I remember the top-floor window of the prison too.

A hand used to hold a piece of card with 'HELP' on it 

When we indicated that we were headed for the pub - the hand became a fist and shook at us............. shortly followed by a wave............... 

(I always thought that it was no way for the Governor to behave.......... )

Al


----------



## Nick Balls

Do you recall the riot when the inmates ended up on the roof? 
There was also the Prison officers club...... (now closed)( Even Asco had its own bar at one time!!! (South side) I always found the Bloo Toon to be one of the friendliest places and while so famous for its bleak outlook always made me welcome!


----------



## highland hun

Great company great ships and great crews had fantastic time there,first one for me was Loch Carron,Loch Grimshader,Loch Rannoch,was with them and during Farstad takeover for about 6 years...good times indeed


----------



## Diesel Dan

The last time I saw Tom Paterson was about 4 years ago in Kinlochleven where he was observing at the Pre 65 motorcycle trial. He was still riding a trials bike.


----------



## Nick Balls

Good to know that Tom was still going


----------



## donaldmurray88

*Donald Murray S Y*

HI ALL EX LOCHS LADS GOOD TO READ SO MUCH OF HAPPY MEMORIES TO ME, I CAME IN TO LOCHOFFSHORE FROM DENHOLM FIRST WAS THE LOCH CARRON EX ATLANTIC DENHOLM EX ATLANTIC ROLGO IN 1983 
AFTER SHE WAS SOLD TO O I L WHEN FARSTAD TOOK OVER LOCH, SHE WAS RE NAMED OIL TRAVELLER AND LEFT THE NORTH SEA FOR BRAZIL NEVER TO BE SEEN AGAIN, GOOD HAPPY SHIP. THEN I JOINED LOCH SHUNA Far Spirit, LOCHNAGAR, Far Ulstine, GOOD COMPANY BY GOOD MANAGEMENT JIM & MARGRET DONNEIY PETER MAUDSLEY WAS OPPERATIONS MANG HE WAS SKIPPER ON THE DENHOLM 
IAIN CARDNO, RON MACLEAN, DONALD MACAULAY, JIM COUHOUN,
DERRICK BELL, FRED WHITKER, WERE THE SKIPPERS I REMEMBER IN MY 21 YEARS FROM 1983--2004 HAPPY DAYS NOT SAME NOW


----------



## Diesel Dan

Hi Donald, good to hear from you.
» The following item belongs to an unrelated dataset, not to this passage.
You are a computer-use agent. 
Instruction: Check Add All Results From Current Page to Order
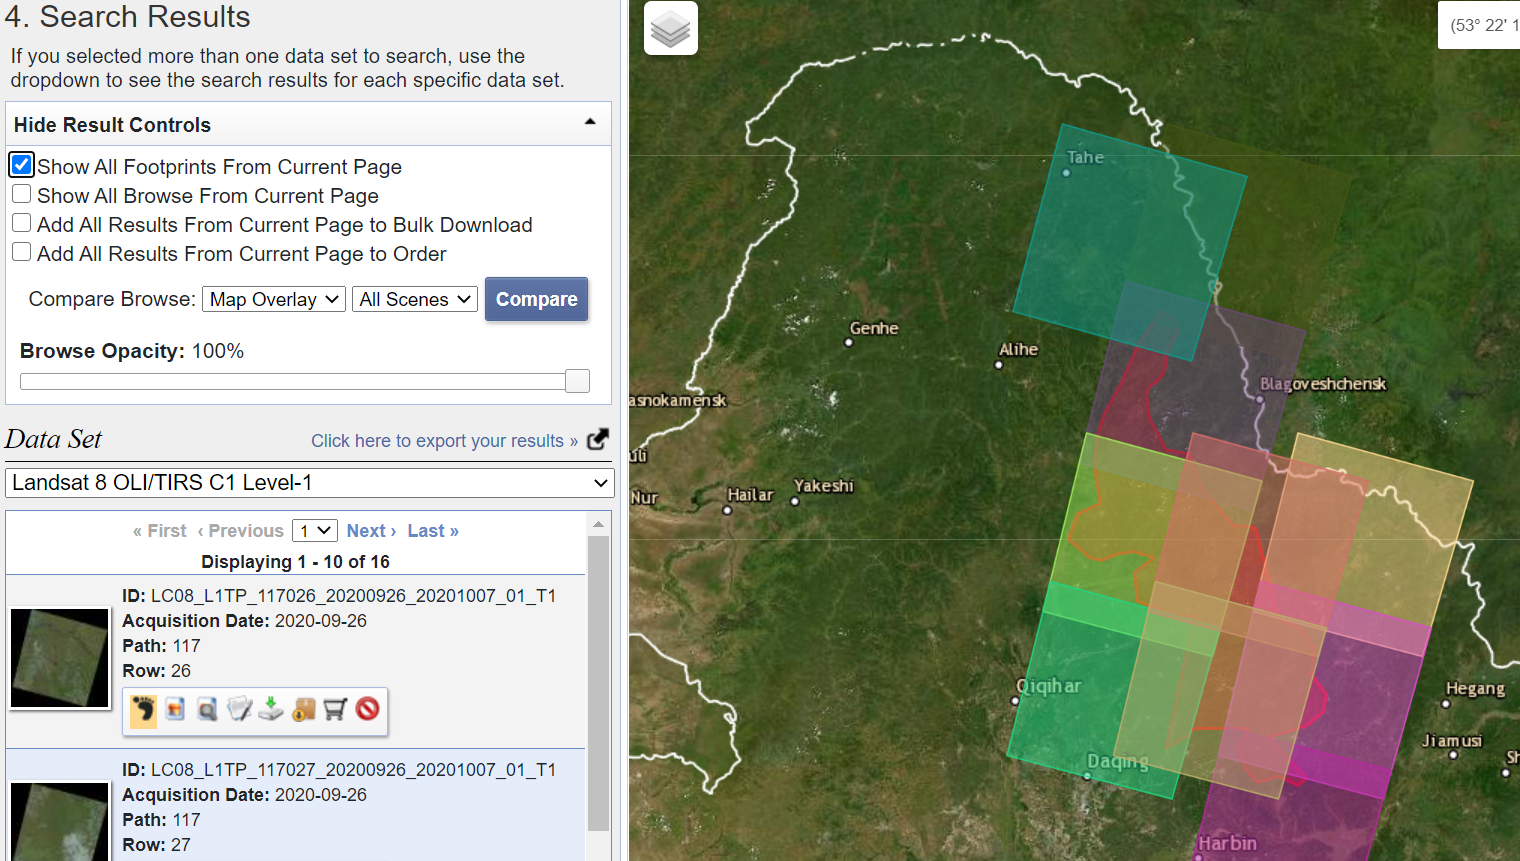point(21,252)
Are you still in Baker's Road?


----------



## donaldmurray88

hi, as you say the name loch grimshader was an unusual name more than any other loch for a ships name, the little i know on this subject is second hand information or galley radio news is that the owner of the lochoffshore company a buisiness man MR. MITCHELL from the oban area or the islands used to anchor his yacht for safe anchorage while ashore in LEWIS & HARRIS probably fishing /shooting or whatever, loch grimshader is a sea loch near loch seaforth between the two islands so it was ideal to be in the middle. i would like to ask jim donnely that one he is the only one to beleve good guy. ]


----------



## donaldmurray88

highland hun said:


> Great company great ships and great crews had fantastic time there,first one for me was Loch Carron,Loch Grimshader,Loch Rannoch,was with them and during Farstad takeover for about 6 years...good times indeed



HI HIGHLAND HUN,
LOCH AS YOU SAY WAS A GOOD COMPANY THEY WERE GOOD TO US 
JIM DONNELY AND HIS WIFE MARGRET WERE RESPECTED BY ALL WHO WORKED FOR THEM, I THINK THEY WERE THE ONLY OUTFIT IN THE NORTH SEA WHO HAD PRIVATE HEALTHCARE FOR ALL THAT WAS GOOD IN THE 80s WHEN FARSTAD TOOK OVER I STAYED. 21 YEARS OVERALL 
ATLANTIC DENHOLM FROM NEW THEN LOCH CARRON/ LOCH SHUNA/ LOCHNAGAR/ FAR SCOTSMAN/FAR SCOTIA/ FAR MINARA/ FAR SKY/
FAR TURBOT ON ENGLISH CHANNEL FOR 3 SEASONS BEFORE BEING SOLD TO THE CHINISE I RETIRED IN 2004 AFTER 35 YRS IN M.N.


----------



## Alex Salmond

Nice to see the Loch Offshore thread popping up again ...still have many fond memories of this company and my 5 years working in the North Sea ,still got my bright orange overalls with the logo on the back and a sweatshirt with the same ,which to be fair has seen better days


----------



## donaldmurray88

Hi Alex I Remember The Day You Payed Off The Shuna For The Last Time As You Were Going To N. Z.did You Go It Was Me Who Took Over As Motorman From You Don Murray 
I Came From The Lochcarron As She Was Sold To Oil 
After The Shuna Went Back To Norway As The Far Spirit I Was Moving From One To Another Lochnagar, Scotia, Scotsman, Minara, Sky, Turbot, I Enjoyed The Turbot As We Were On A Coast Guard Charter In The English Chanel From Oct-mar 
For 3 Seasons A Change From North Sea But Back To Aberdeen 
On Spot From March Mostly In Norway,; All The Best To You.


----------



## Mike R757550

Just came across this tread, of Loch Offshore, Its great to hear from some of the shipmates I sailed with, indeed Donald they were a good company, also my friend Highland Hun. good times and good crews.


----------